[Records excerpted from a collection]
◆ ◆ ◆ ◆ ◆ ◆ ◆

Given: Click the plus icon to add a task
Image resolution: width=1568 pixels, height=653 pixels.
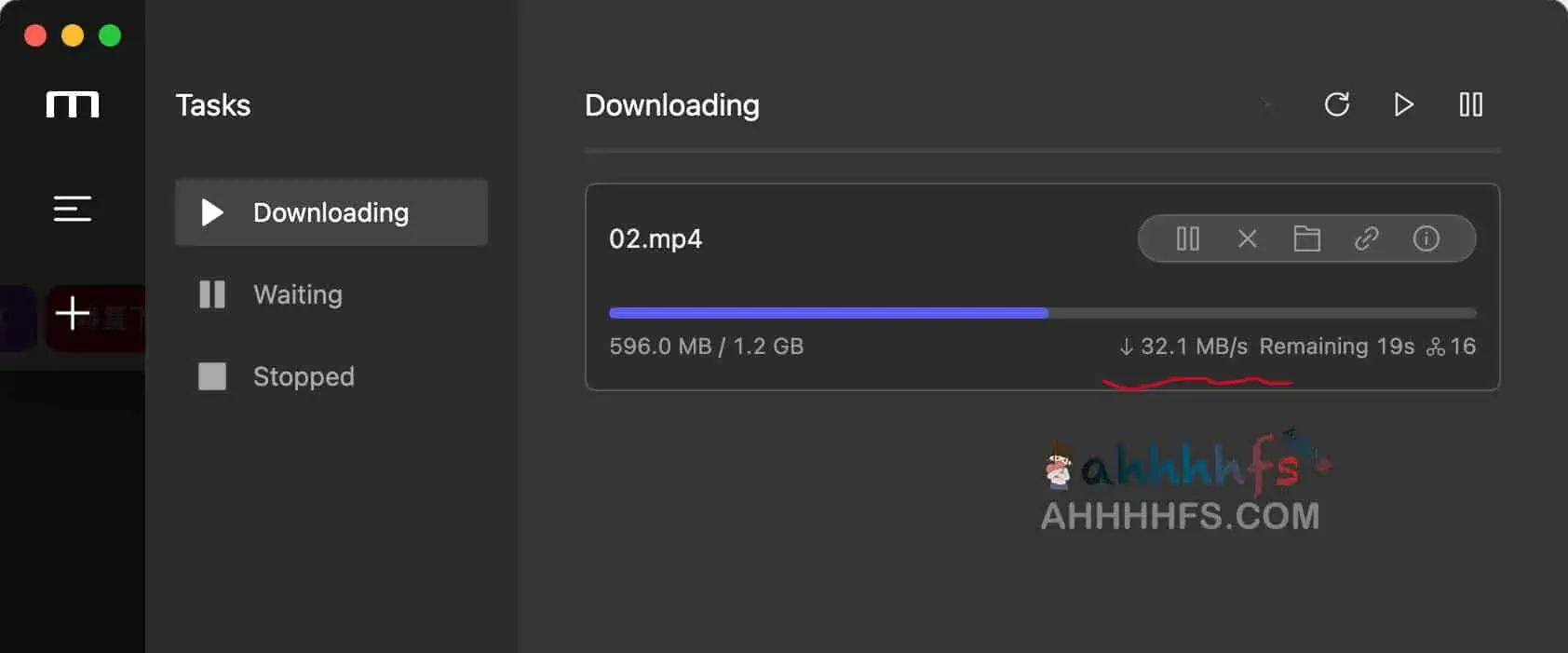Looking at the screenshot, I should tap(72, 315).
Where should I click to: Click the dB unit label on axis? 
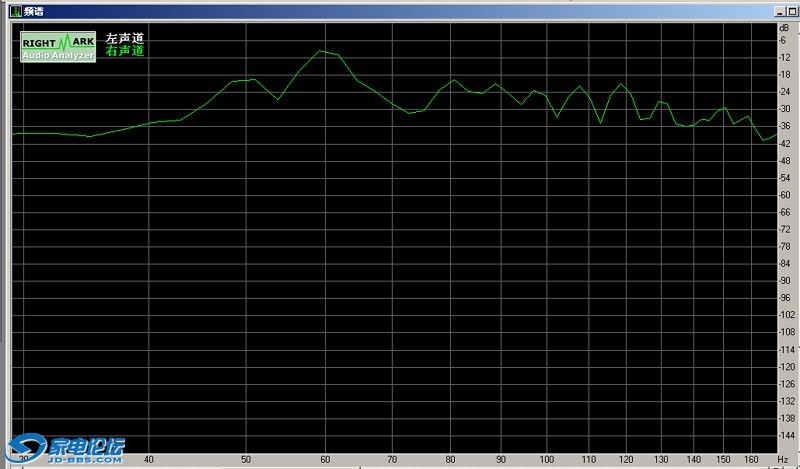(784, 28)
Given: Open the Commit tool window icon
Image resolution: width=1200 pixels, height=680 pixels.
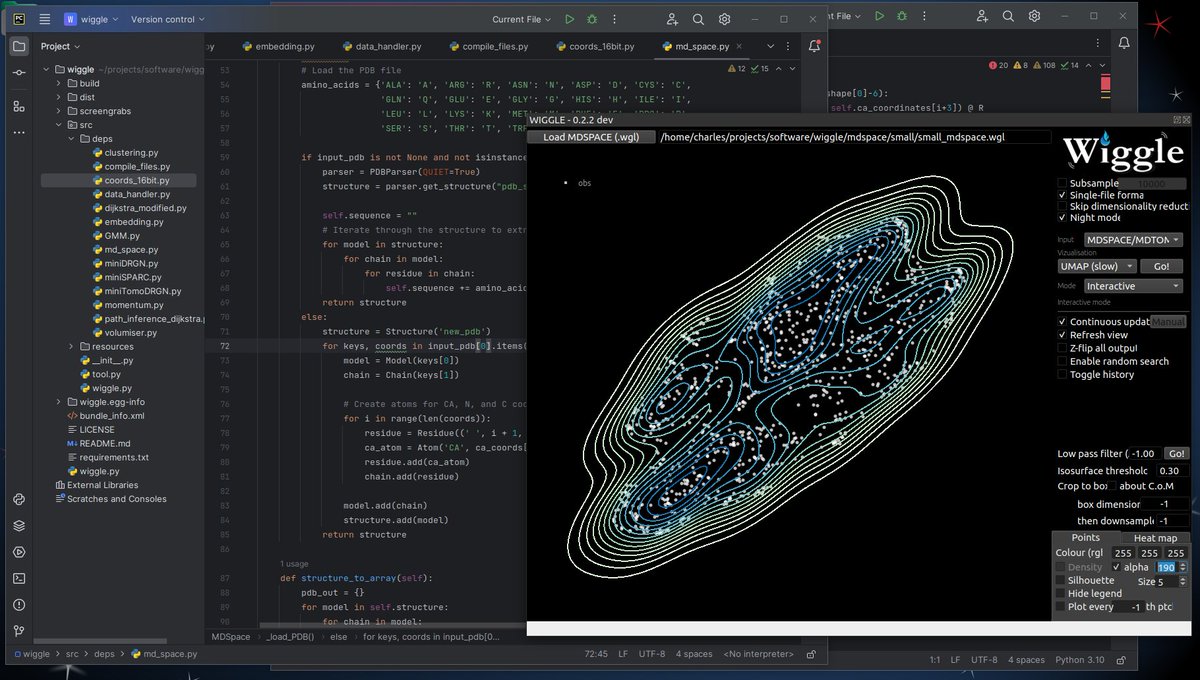Looking at the screenshot, I should click(x=19, y=73).
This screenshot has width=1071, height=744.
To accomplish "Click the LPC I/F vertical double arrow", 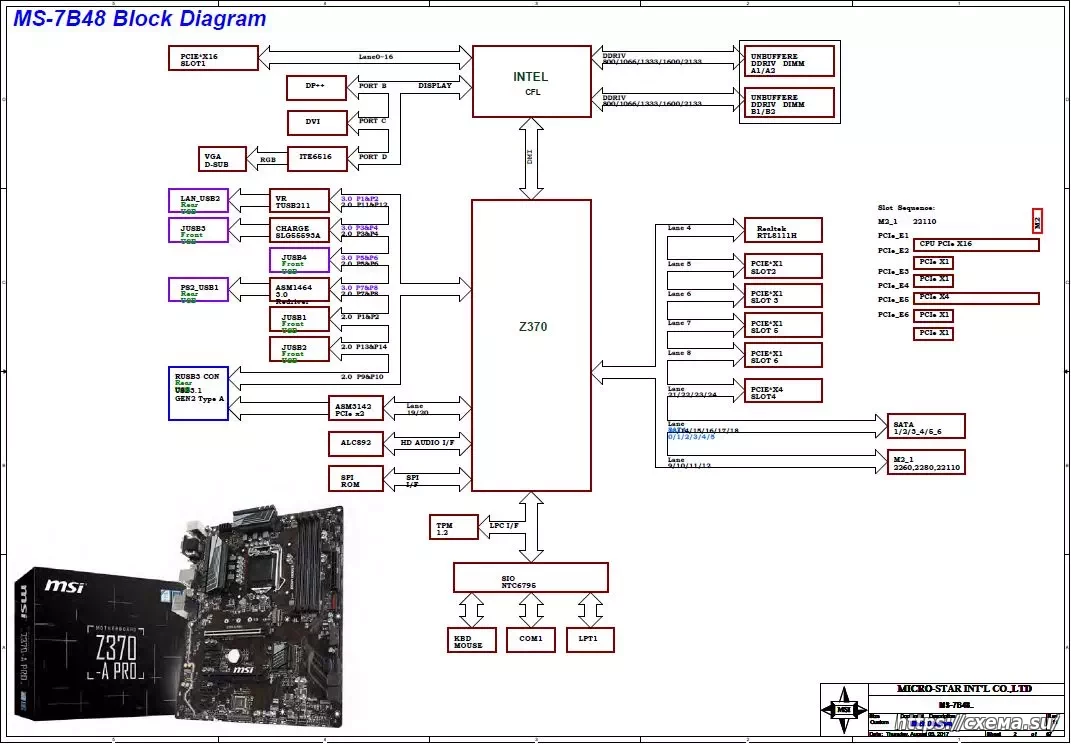I will tap(531, 526).
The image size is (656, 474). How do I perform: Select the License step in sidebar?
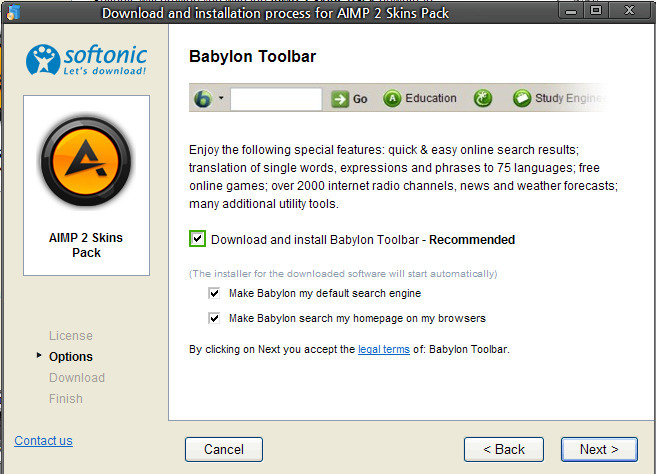point(71,336)
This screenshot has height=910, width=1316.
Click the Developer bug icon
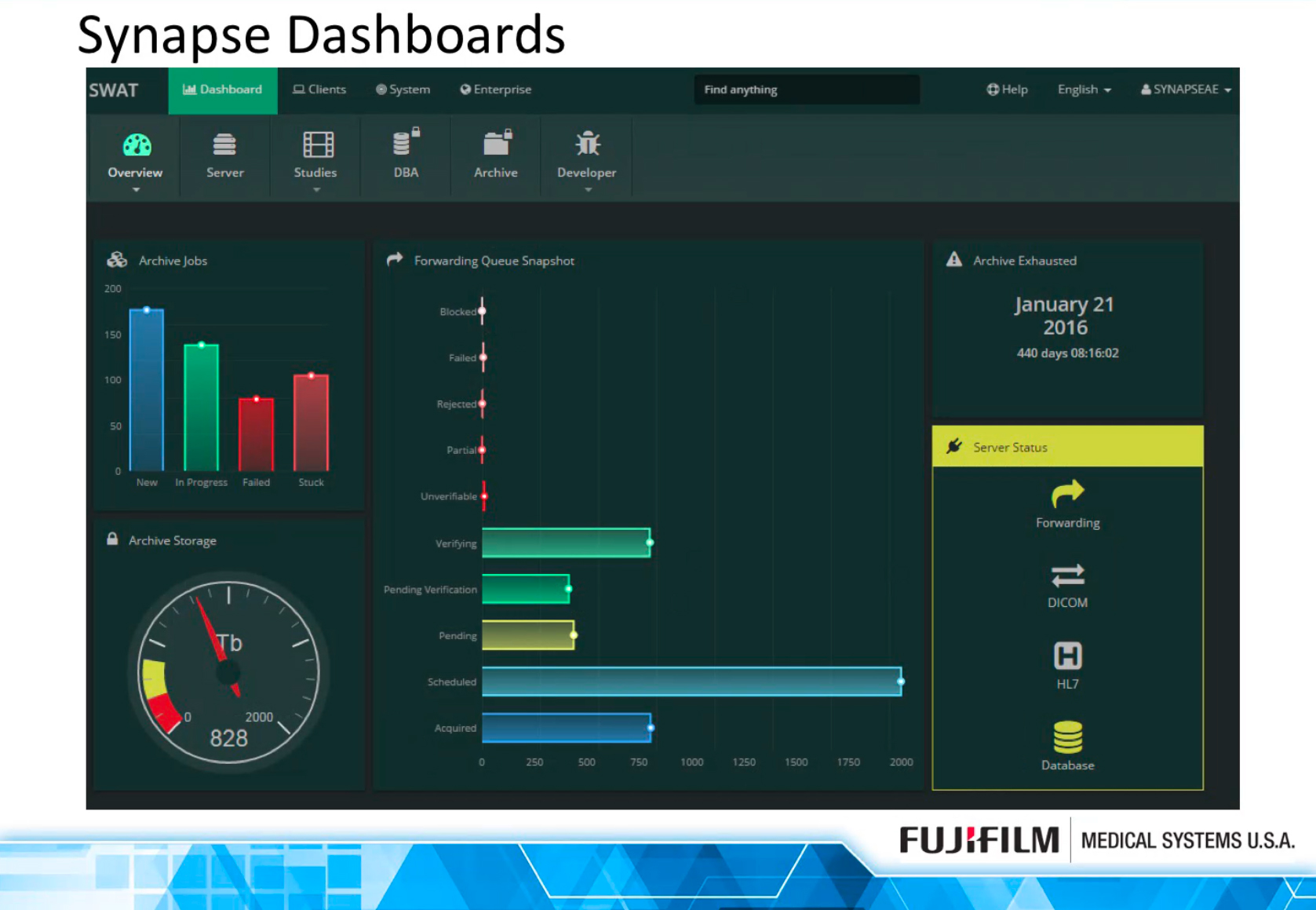coord(587,144)
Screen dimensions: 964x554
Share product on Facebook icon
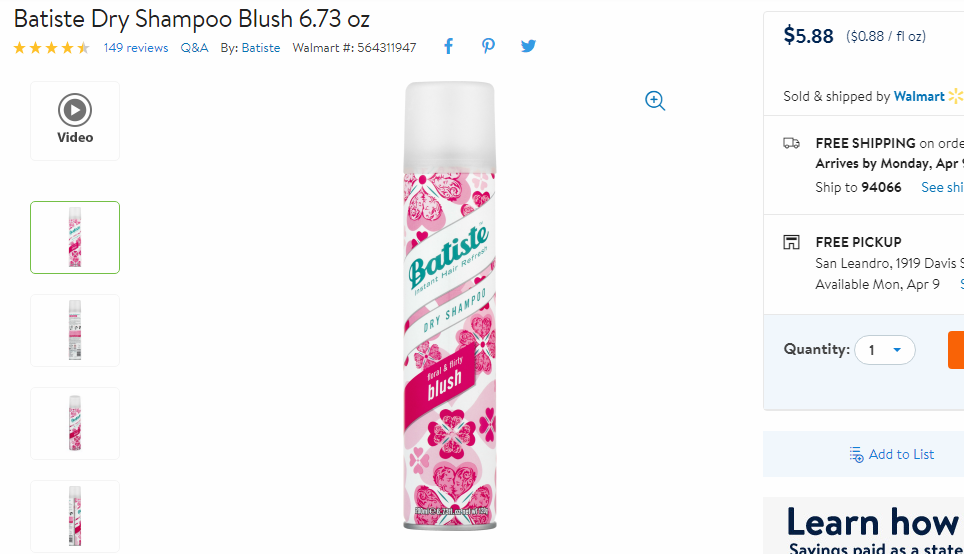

◆ ◆ ◆ ◆ ◆ ◆ ◆

The expected result is every line above containing the string "This".

This screenshot has width=1071, height=744.
This screenshot has height=910, width=1316.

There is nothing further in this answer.